--- Entries supplied Enclosed Below ---

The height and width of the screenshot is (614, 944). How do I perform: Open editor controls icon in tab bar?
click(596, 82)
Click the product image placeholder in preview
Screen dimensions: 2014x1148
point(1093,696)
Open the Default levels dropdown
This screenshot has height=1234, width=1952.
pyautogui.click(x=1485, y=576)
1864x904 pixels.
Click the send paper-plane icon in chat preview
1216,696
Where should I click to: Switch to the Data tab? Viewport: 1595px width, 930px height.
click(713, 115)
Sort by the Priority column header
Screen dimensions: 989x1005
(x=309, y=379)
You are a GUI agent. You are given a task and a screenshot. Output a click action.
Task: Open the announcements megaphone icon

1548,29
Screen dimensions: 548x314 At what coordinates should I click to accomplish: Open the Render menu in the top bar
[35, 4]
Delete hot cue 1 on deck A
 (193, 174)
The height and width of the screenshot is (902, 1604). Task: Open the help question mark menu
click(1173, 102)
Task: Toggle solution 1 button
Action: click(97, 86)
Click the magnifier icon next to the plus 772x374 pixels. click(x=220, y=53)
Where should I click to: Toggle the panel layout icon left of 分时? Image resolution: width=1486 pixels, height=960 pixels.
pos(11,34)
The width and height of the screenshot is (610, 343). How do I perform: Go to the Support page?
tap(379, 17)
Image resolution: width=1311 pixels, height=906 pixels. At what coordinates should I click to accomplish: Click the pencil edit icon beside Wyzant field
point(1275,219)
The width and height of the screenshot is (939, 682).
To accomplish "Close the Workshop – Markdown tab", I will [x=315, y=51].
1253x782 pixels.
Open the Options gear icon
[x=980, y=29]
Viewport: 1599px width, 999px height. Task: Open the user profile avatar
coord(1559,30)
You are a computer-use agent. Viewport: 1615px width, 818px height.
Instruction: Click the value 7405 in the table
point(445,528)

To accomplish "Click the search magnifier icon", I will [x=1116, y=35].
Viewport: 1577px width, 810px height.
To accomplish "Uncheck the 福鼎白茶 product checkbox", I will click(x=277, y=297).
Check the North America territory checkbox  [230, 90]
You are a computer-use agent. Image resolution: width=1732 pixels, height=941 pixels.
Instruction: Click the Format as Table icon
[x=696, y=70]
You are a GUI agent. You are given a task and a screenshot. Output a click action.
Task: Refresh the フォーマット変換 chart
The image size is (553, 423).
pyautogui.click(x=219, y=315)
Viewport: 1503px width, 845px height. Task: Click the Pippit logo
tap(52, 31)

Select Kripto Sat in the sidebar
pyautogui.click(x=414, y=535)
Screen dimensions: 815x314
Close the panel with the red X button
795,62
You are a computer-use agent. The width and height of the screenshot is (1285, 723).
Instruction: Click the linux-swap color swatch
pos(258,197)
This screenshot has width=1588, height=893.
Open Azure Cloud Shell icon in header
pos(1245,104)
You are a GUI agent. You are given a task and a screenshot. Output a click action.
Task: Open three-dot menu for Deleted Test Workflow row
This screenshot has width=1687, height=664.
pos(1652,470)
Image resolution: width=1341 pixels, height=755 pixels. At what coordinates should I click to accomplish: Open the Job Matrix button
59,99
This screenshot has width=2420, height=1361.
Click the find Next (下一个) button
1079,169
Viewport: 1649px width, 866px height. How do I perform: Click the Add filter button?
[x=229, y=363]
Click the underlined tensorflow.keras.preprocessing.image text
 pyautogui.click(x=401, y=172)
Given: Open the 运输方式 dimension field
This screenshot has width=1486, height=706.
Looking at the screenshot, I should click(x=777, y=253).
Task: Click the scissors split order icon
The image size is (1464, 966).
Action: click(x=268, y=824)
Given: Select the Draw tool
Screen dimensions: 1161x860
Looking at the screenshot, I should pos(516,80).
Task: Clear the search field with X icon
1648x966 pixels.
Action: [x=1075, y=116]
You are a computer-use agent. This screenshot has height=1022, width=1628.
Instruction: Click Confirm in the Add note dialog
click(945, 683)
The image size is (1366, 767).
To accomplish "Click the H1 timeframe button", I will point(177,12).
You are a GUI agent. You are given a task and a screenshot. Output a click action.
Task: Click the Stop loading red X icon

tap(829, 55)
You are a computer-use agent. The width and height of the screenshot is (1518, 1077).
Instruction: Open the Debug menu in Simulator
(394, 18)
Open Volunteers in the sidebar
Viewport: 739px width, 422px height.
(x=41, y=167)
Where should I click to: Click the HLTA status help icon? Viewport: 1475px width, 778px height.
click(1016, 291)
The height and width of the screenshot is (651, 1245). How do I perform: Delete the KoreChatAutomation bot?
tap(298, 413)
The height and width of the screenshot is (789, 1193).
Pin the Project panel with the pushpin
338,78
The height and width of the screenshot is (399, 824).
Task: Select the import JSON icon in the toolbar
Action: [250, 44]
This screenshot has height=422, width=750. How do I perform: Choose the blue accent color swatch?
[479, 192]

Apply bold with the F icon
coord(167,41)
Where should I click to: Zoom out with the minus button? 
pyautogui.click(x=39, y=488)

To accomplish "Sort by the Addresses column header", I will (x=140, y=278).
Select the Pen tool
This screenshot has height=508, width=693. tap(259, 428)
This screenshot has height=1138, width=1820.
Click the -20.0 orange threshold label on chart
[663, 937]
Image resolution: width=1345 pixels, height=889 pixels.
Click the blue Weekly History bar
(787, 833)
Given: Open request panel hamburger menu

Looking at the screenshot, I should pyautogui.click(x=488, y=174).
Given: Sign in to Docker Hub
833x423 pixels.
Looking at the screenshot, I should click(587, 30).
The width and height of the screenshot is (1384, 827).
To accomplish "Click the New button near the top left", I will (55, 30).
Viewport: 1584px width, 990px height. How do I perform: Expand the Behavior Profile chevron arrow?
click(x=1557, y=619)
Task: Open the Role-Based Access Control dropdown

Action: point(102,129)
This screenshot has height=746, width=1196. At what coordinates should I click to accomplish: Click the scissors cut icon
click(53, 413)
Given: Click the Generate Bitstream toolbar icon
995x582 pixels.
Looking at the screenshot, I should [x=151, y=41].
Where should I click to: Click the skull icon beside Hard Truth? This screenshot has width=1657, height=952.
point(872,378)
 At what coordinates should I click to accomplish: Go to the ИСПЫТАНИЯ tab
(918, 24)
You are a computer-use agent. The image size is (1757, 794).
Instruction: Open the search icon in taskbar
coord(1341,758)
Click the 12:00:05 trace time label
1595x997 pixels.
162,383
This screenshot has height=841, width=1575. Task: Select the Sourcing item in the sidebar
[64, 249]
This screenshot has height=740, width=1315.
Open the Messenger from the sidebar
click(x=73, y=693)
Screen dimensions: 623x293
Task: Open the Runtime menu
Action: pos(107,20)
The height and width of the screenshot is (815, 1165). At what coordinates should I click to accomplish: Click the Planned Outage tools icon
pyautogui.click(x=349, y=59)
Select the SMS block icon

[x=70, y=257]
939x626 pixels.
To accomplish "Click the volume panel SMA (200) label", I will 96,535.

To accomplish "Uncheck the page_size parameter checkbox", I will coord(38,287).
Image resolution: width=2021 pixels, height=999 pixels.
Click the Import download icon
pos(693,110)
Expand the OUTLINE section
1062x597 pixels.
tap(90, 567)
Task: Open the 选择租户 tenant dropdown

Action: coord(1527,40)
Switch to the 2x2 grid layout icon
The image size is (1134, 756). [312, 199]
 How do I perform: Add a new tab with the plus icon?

--- End of Enclosed Entries supplied ---

Prompt: In the entries above, one line contains "Instruction: Click Confirm" and another contains "The height and width of the screenshot is (789, 1193).". Reproduce exactly those two lines and the lines between them, nothing else.

Response to the task:
Instruction: Click Confirm in the Add note dialog
click(945, 683)
The image size is (1366, 767).
To accomplish "Click the H1 timeframe button", I will point(177,12).
You are a GUI agent. You are given a task and a screenshot. Output a click action.
Task: Click the Stop loading red X icon

tap(829, 55)
You are a computer-use agent. The width and height of the screenshot is (1518, 1077).
Instruction: Open the Debug menu in Simulator
(394, 18)
Open Volunteers in the sidebar
Viewport: 739px width, 422px height.
(x=41, y=167)
Where should I click to: Click the HLTA status help icon? Viewport: 1475px width, 778px height.
click(1016, 291)
The height and width of the screenshot is (651, 1245). How do I perform: Delete the KoreChatAutomation bot?
tap(298, 413)
The height and width of the screenshot is (789, 1193).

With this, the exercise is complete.